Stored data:
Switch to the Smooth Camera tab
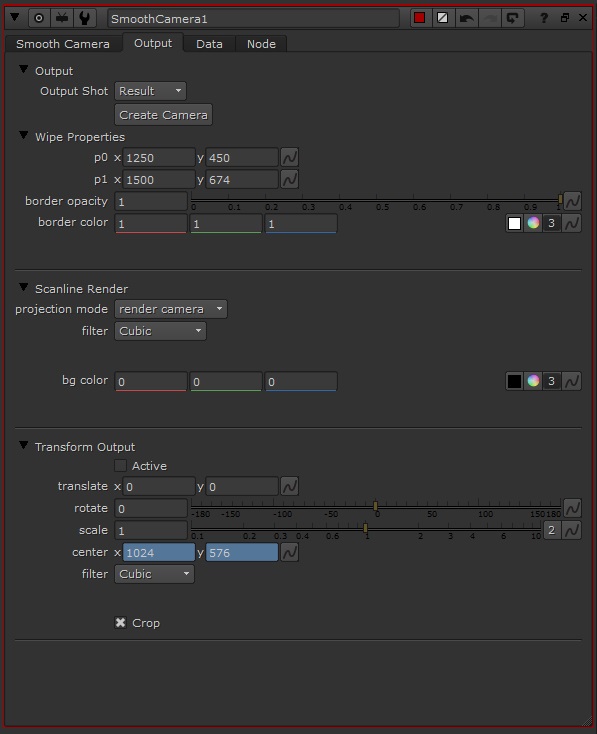(x=63, y=44)
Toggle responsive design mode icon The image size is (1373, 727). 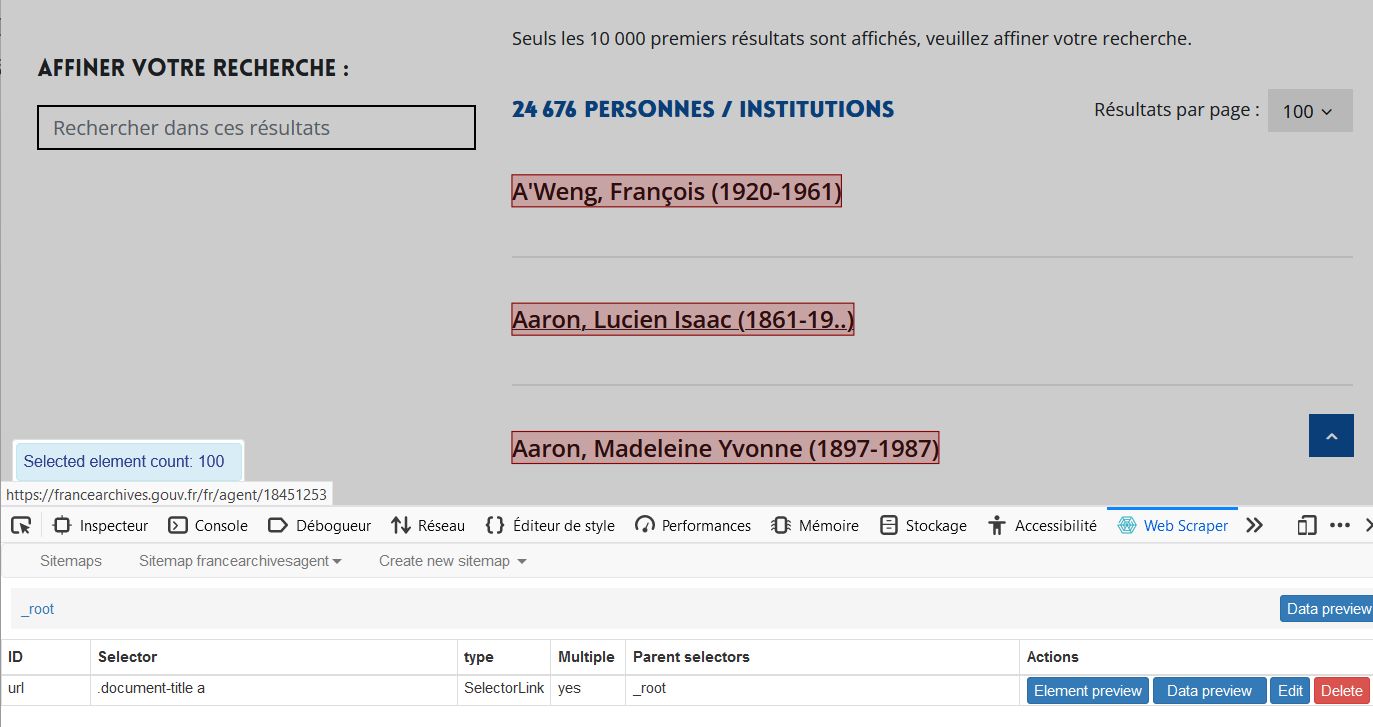[x=1306, y=525]
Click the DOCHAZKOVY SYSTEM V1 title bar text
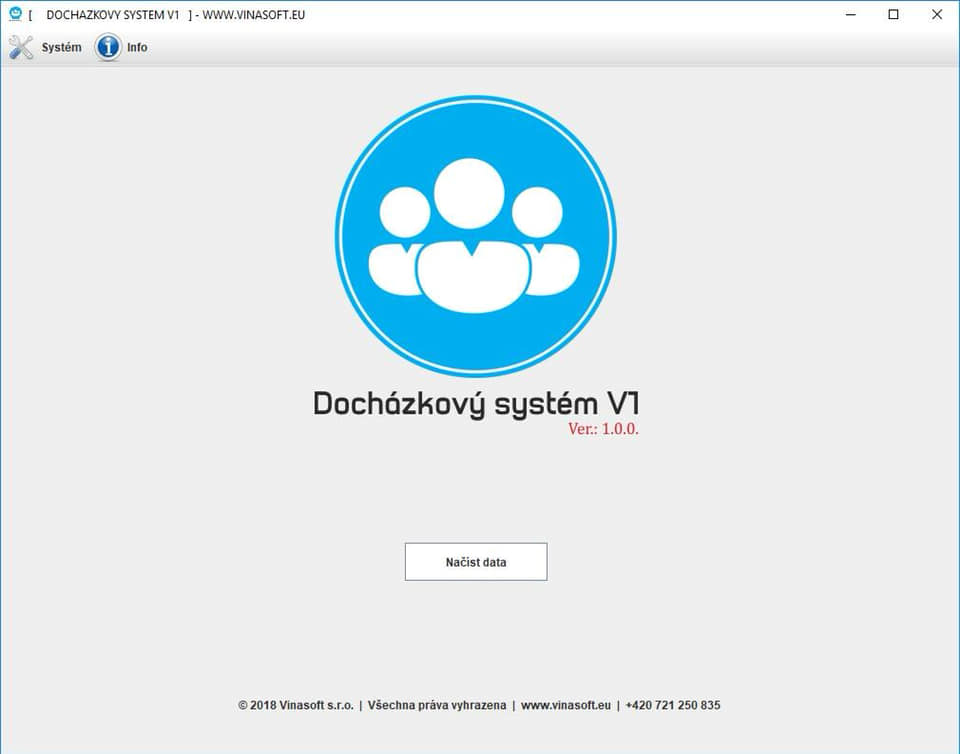Viewport: 960px width, 754px height. (x=113, y=15)
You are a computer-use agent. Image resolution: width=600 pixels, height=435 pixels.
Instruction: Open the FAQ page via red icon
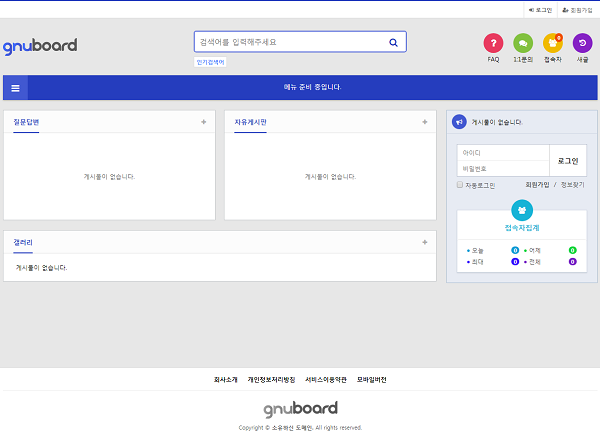click(493, 43)
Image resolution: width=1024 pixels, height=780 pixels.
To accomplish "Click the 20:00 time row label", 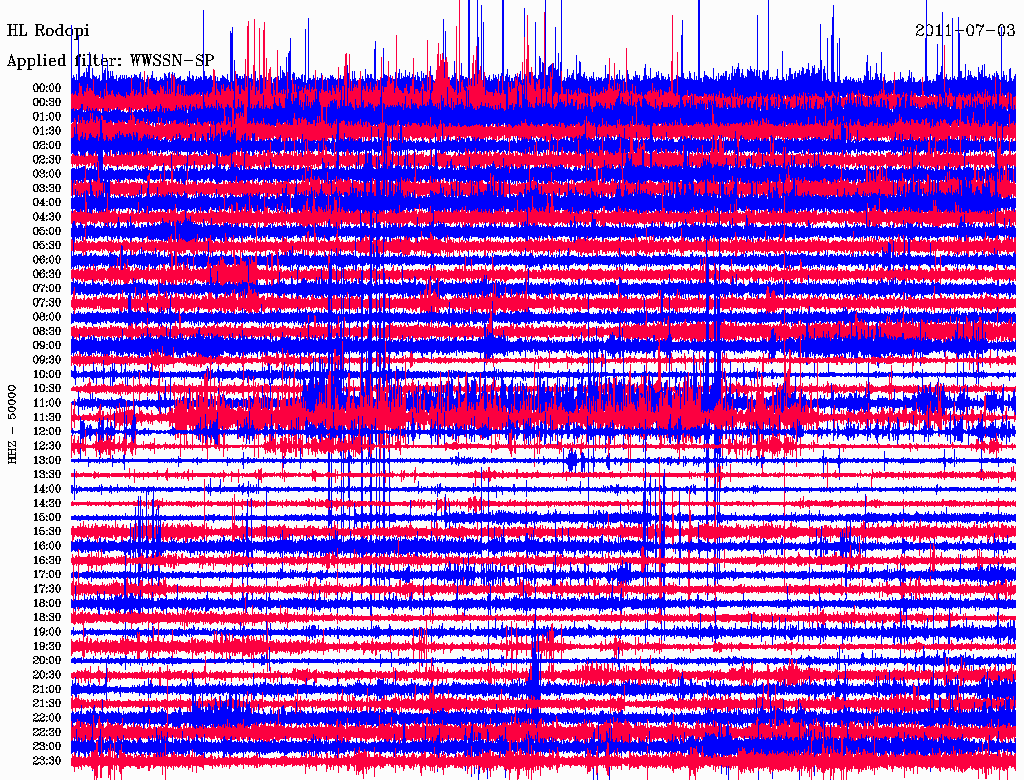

EXERCISE BRIEF:
Copy whichever lines above contain the string "resolution".

ANSWER BOX:
You are a computer-use agent. Image resolution: width=600 pixels, height=435 pixels.
Image resolution: width=1024 pixels, height=780 pixels.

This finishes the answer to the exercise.